Roads Minister Duncan Gay announced a suite of protection measures for the endangered marsupial this week, after concerns were raised due to the path of the Wardell section of the Pacific Highway upgrades.

“A team of experts will be brought together to develop a detailed koala management plan,” Mr Gay said.

The appointment “allows the next stages of early work to start, while the overall project is considered by the federal Department of the Environment,” he said.

“While the approved route is located in mostly cleared land we are committed to making sure the koala and other species can safely cross under or over the new highway... an important learning from previous experience is that koalas can and do maintain home ranges right to the edge of the highway.”

Koala protection measures will include “fully fencing nearly 16 kilometres of both sides of the new highway, the construction of a land-bridge, increasing the number of fauna crossings suitable for koalas” and “planting some 130 hectares of koala food trees on RMS owned land.”

The Roads and Freight Minister has told local Nationals MP Don Page that there will be “strict conditions governing appropriate management of threatened species, including koalas.”

He said other routes would have gone deeper into koala territory.

“While a shorter route, the southern section cuts into Broadwater National Park, which has also been identified as having an important koala population,” Gay said.

Friends of the Koala president Lorraine Vass has told NSW social issues press Echonet that the announcement of the expert koala team does add some extra measures, but the chance of long-term decline in koala numbers has not been factored.

“There are no mitigation measures while the road is being built,” she said.

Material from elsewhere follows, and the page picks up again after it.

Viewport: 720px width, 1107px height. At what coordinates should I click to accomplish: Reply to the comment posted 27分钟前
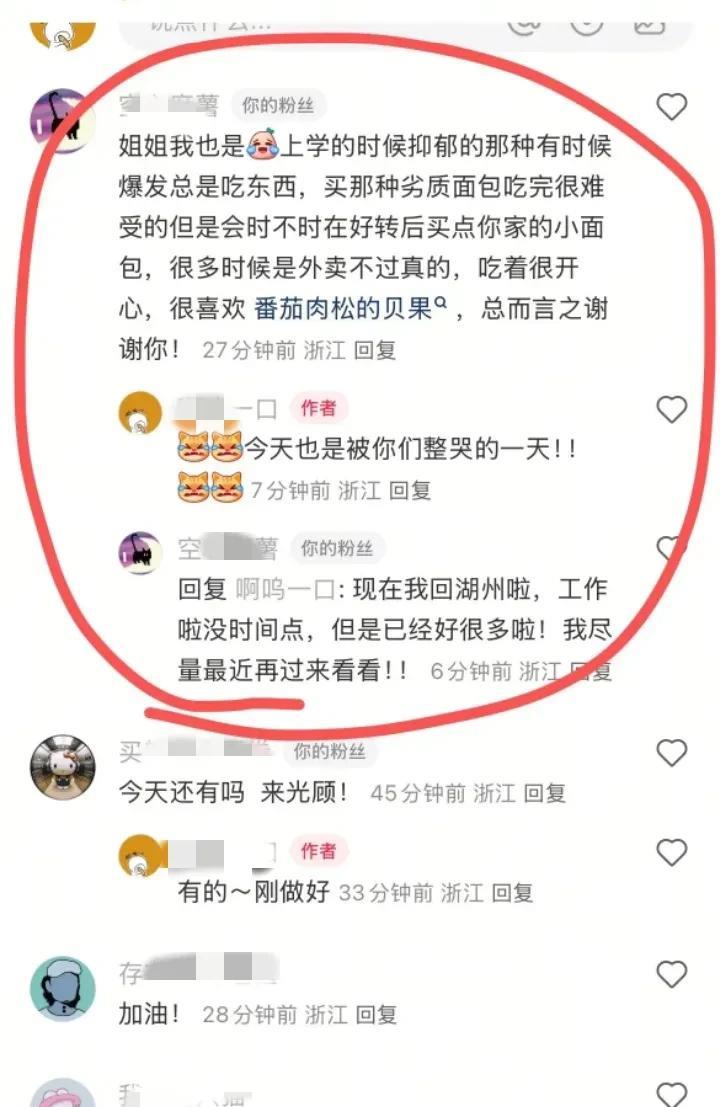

“During the construction of [the] section at St Helena in Ewingsdale, RMS (Road Maritime Services) records only roadkill as impacting koala populations.

“However, we count disease and other factors. Our experience from this is that there will be a spike of mortality rates.

“Other places where upgrades have been done, for example at the Yelgun to Chinderah upgrade in the early 2000s, we were hearing that the numbers of koalas dropped dramatically.

“Population decline takes time; you can construct underpasses etc but there’s no guarantees on maintaining the populations.”